130 kilos de pasión en el Hysteria

Cuándo llegué a la Ciudad de México, me dejó perplejo una figura que se llamaba Jairo Campos. Vi su nombre en un letrero enorme afuera del Hotel Diplomático sobre Insurgentes por el parque hundido, anunciando el espectáculo que daba en el bar. Días después, vi el mismo nombre con letra igual de monumental, en un rótulo sobre Álvaro Obregón en la Roma. Esta vez avisaba de sus servicios como cirujano dentista. ¿Cuántas personas con un nombre como Jairo Campos podían existir en la misma ciudad?

Nunca asistí al consultorio dental, y la noche que fui al bar del Diplomático, su temporada había terminado. Sin embargo, su leyenda crecía. Unos amigos contaban que, hace años, el buen doctor anuncio sus servicios en la televisión, aparentemente asistido por unas modelos sumamente feas.

Unos amigos me recomendaron visitar el bar del Hotel Prim en la Juárez. Es un lugar de luz borrosa, lo que le presta el aire de una película de technicolor años 60, ya pálida y descolorida. Con la decoración de tapetes rojos y muebles viejos color ámbar y café, uno casi espera que Jorge Luke y Julissa entren, para ser atendidos por “El Caballo” Rojas.

Los parroquianos se refieren al local como “la catedral del bohemio”. Entre los artistas que alternan esta Alberto de la Plata, con repertorio de tangos famosos: “Caminito”, “A media luz”, “La garufa”. Pretende ser argentino, aunque una amiga marplatense expresó la duda de si alguna vez había estado más cerca de su país que la colonia Buenos Aires. También se encuentra Pollo, una especie de Liza Minnelli mexicana, rubia oxigenada con voz y actitud de aplanadora. Se apasiona conforme aumenta la cantidad de cócteles que consume mientras canta. Cuando descansa, va a sentarse con sus fanáticos. Dos gemelos de pelo blanco y traje negro, que quizá trabajan en la funeraria de enfrente.

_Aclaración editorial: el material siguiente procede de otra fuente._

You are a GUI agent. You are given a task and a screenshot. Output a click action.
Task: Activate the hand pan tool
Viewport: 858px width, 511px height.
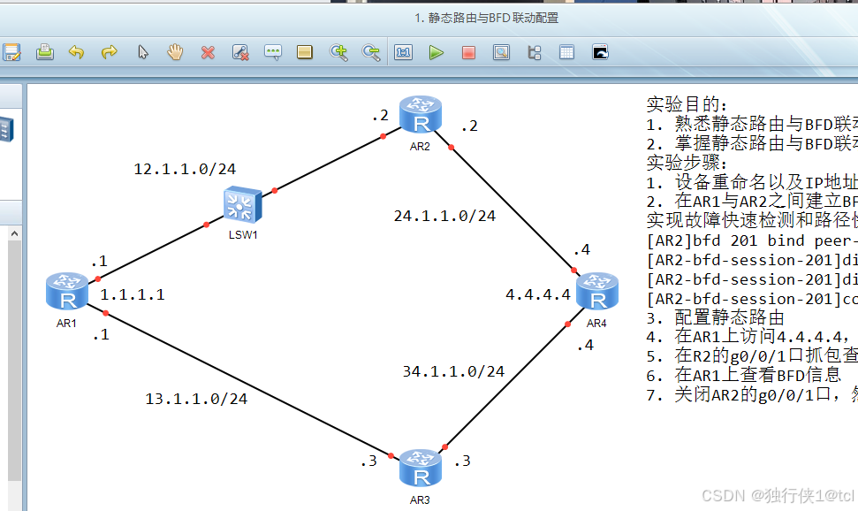[x=175, y=52]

Pero me llené con emoción al darme cuenta que los martes en el Prim le pertenecen a Jairo Campos. Puede ser que de día siga haciendo coronas y operando encías, pero los martes de noche el Frank Sinatra que lleva a dentro sigue brotando con ganas.

Regordete con barba de chivo, el dentista tiene su público que viene todas las semanas. La mitad de ellos se saben la letra de todas las canciones. De echo, antes de terminar la noche, casi la mitad del público habrá subido al escenario para acompañarlo. Entre canciones, el buen doctor hará comentarios que a veces son coherentes, principalmente evocando recuerditos: la novia que tenía en Jijilpan, a quien le cantaba “Prohibida”, Las changungas y chimbiriches que comía en Apatzingán, y las canciones que, «en la juventud, cuando la tierra estaba caliente, las sentimos fuerte».